● **PASSAGE GIVEN**

The Space Between Two Characters

31. August, 2008

If you’re claustrophobic, you’re afraid of confined spaces. If you’re a software developer, you can be afraid of non-existing space.

When it comes to editing text, we usually don’t think about the space between the characters. There simply isn’t any. When you write a text editor, things start to look different. Suddenly, you have a caret or cursor which goes between the characters and that space between two characters can suddenly become uncomfortably tight.

Fire up your favorite text editor, Word, Writer, whatever. It has to support character formatting, though. Now enter this:

Hello, world!

If in doubt, the bold text ends before the comma and the italic part starts with the “w” and ends with “!” including both.

Now move to the “e” and type “x”. What do you get?

Hxello, world!

Piece of cake.

Now move to the “H” and type “x”. What do you get? Is the new x bold or not? Do you get “xHxello” or “xHxello“? How about typing “x” after the “o” of our abused “Hello”? Is that new x bold or not? If it is, what is the most simple way to make it non-bold? Do you have to delete the comma, do you have to go through menus or toolbars or is there a simple, consistent way to add a character inside and outside of a formatted range of text?

Let’s go one step further. Add a character after the “!”. Is it italic? If not, you’re lucky. If it is … what’s the most simple way to you get rid of the italic? If you press Return now, will the italic leak to the next line? If not, how can you make it leak? If that italic is the last thing in your text, can you add non-italic text beyond without fumbling with the formatting options?

There is no space between two characters and when you write a text editor, that non-existing space is biting you. Which is actually the problem: There is no consistent way to move in and out of a formatted range of characters.

The naive attempt would be to say “depending on the side you came from, you’re inside or outside.” So, if we have this (| is the cursor or caret): “Hello |world” and you type something, the question is: How did the caret end there? Did it come from “w|o” and moved one to the left? Or from “o| ” and move one position right?

● **MATERIAL**
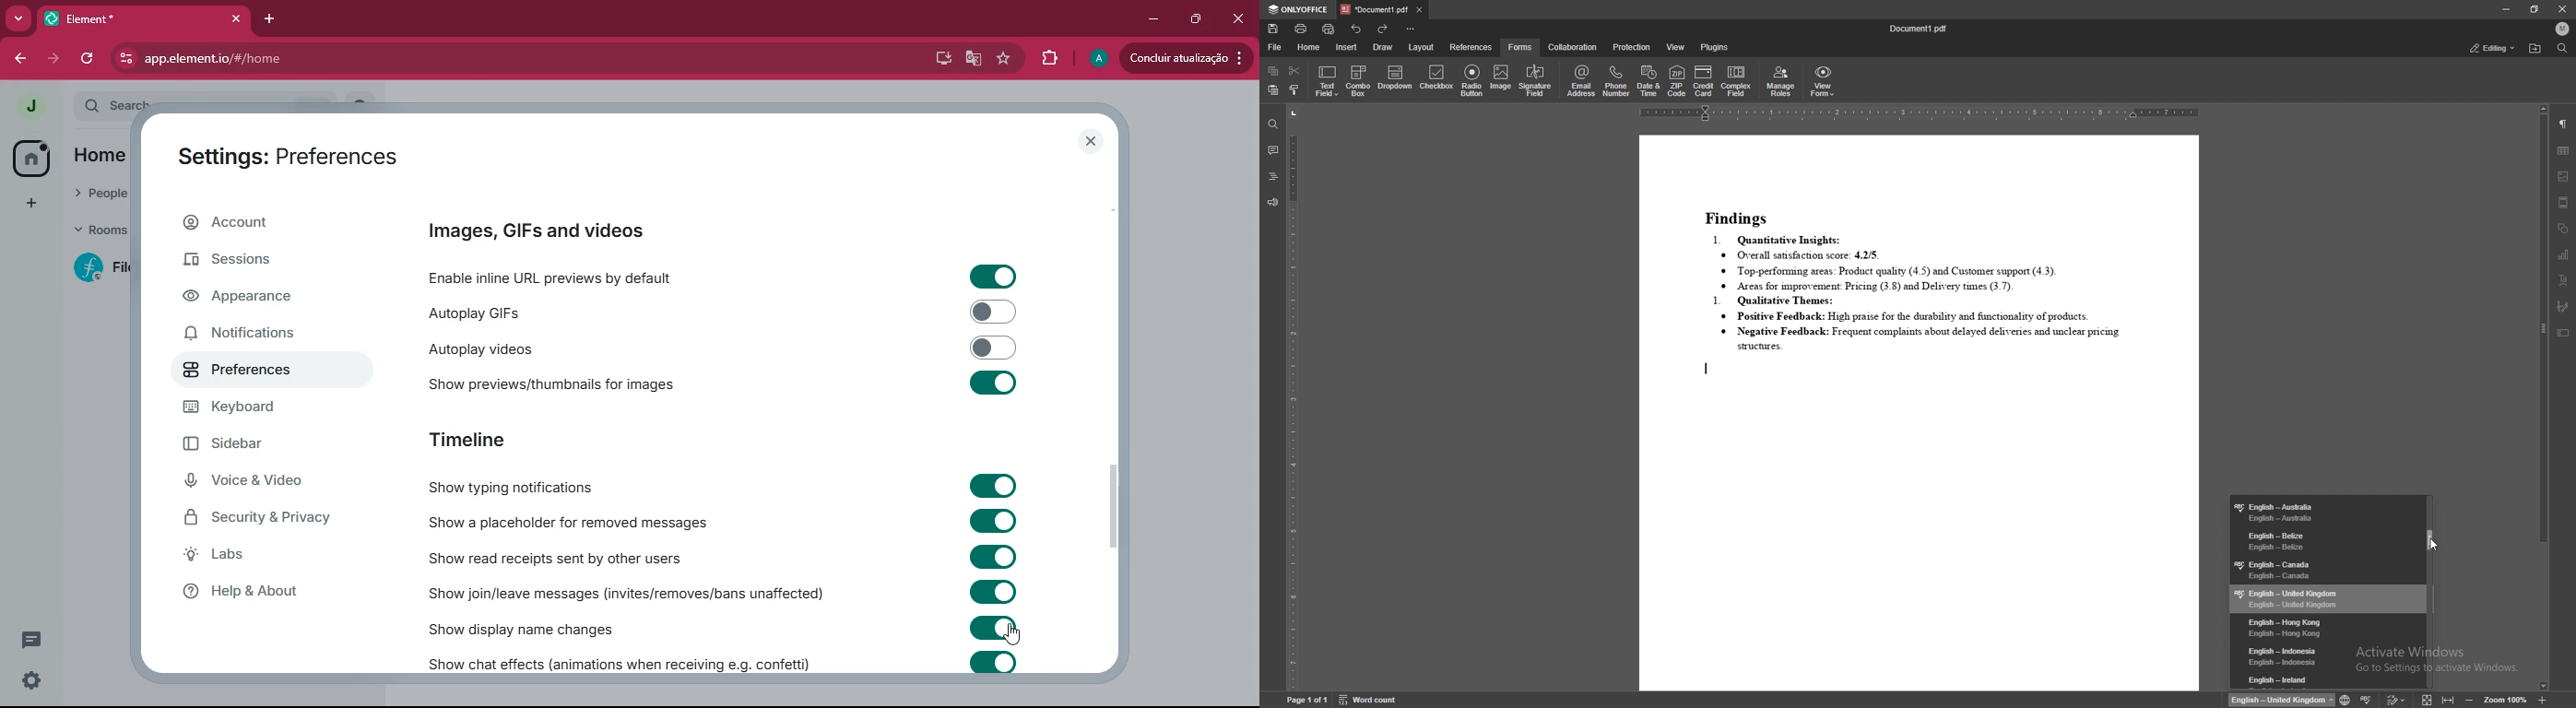 The image size is (2576, 728). Describe the element at coordinates (1705, 80) in the screenshot. I see `credit card` at that location.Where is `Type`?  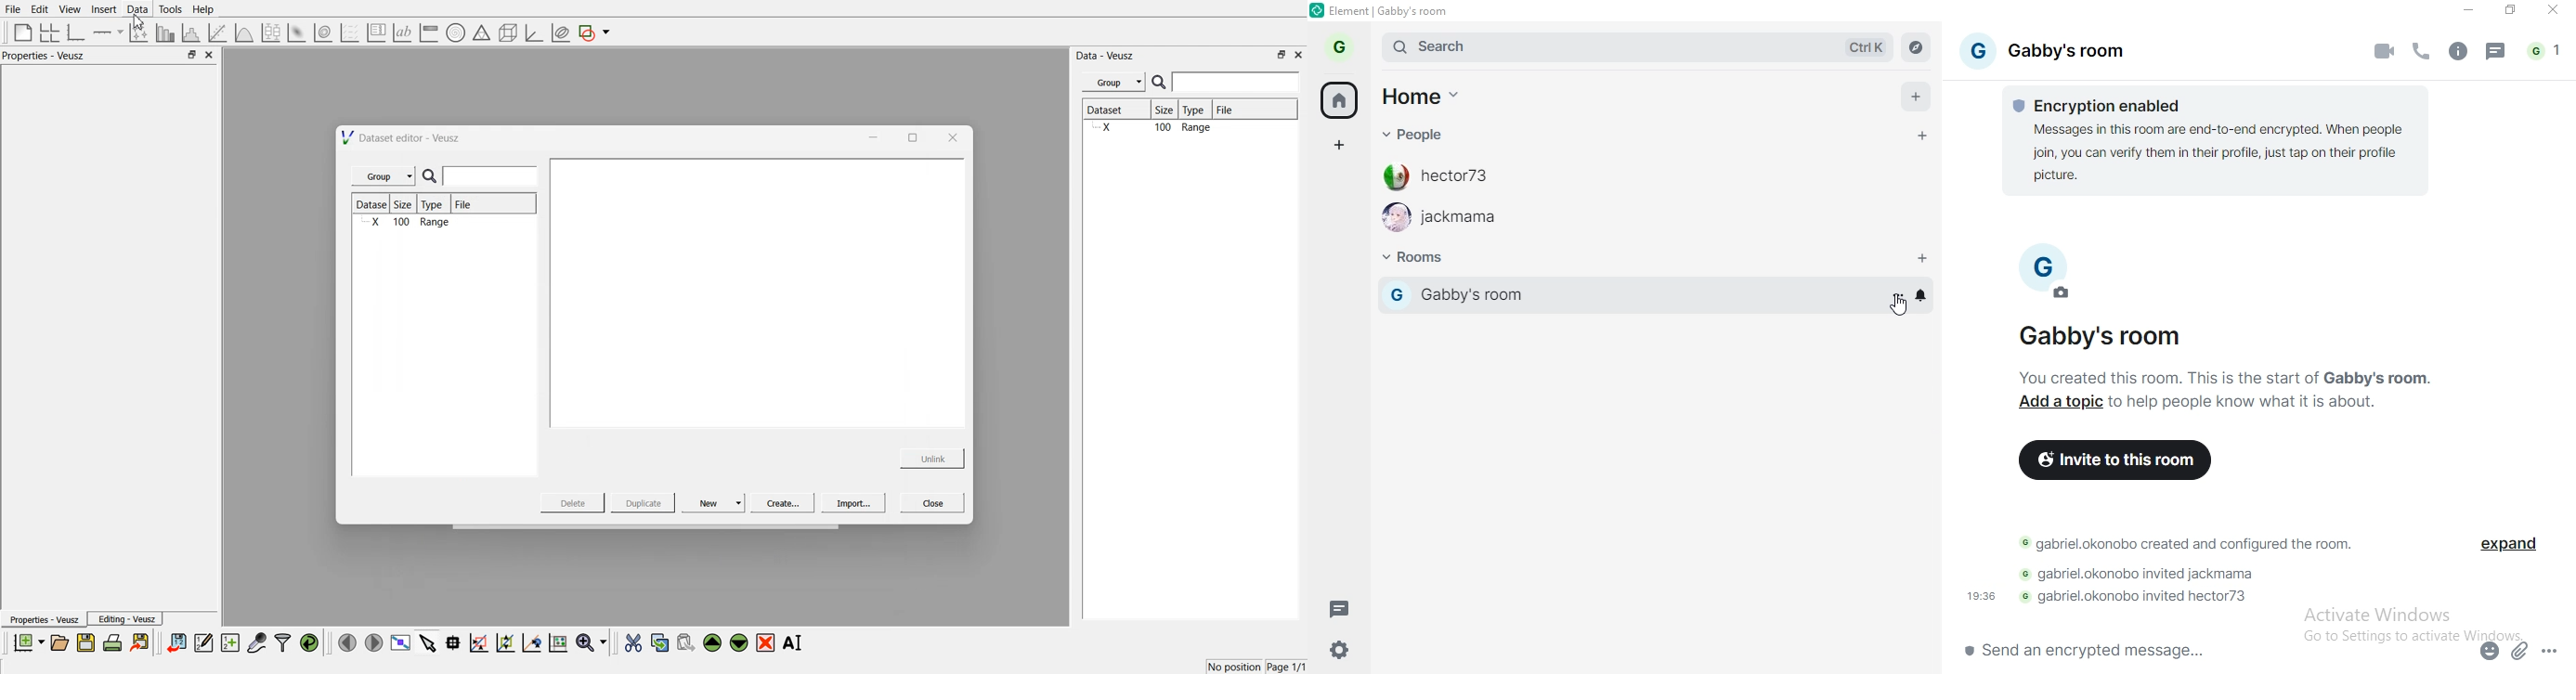 Type is located at coordinates (1197, 110).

● **WHAT THE EXERCISE ASKS**
Can you transcribe, word for word, the passage of the text-editor post that opens with the words containing "When it comes" and closes with "Hxello, world!"?

● **EXERCISE ANSWER**
When it comes to editing text, we usually don’t think about the space between the characters. There simply isn’t any. When you write a text editor, things start to look different. Suddenly, you have a caret or cursor which goes between the characters and that space between two characters can suddenly become uncomfortably tight.

Fire up your favorite text editor, Word, Writer, whatever. It has to support character formatting, though. Now enter this:

Hello, world!

If in doubt, the bold text ends before the comma and the italic part starts with the “w” and ends with “!” including both.

Now move to the “e” and type “x”. What do you get?

Hxello, world!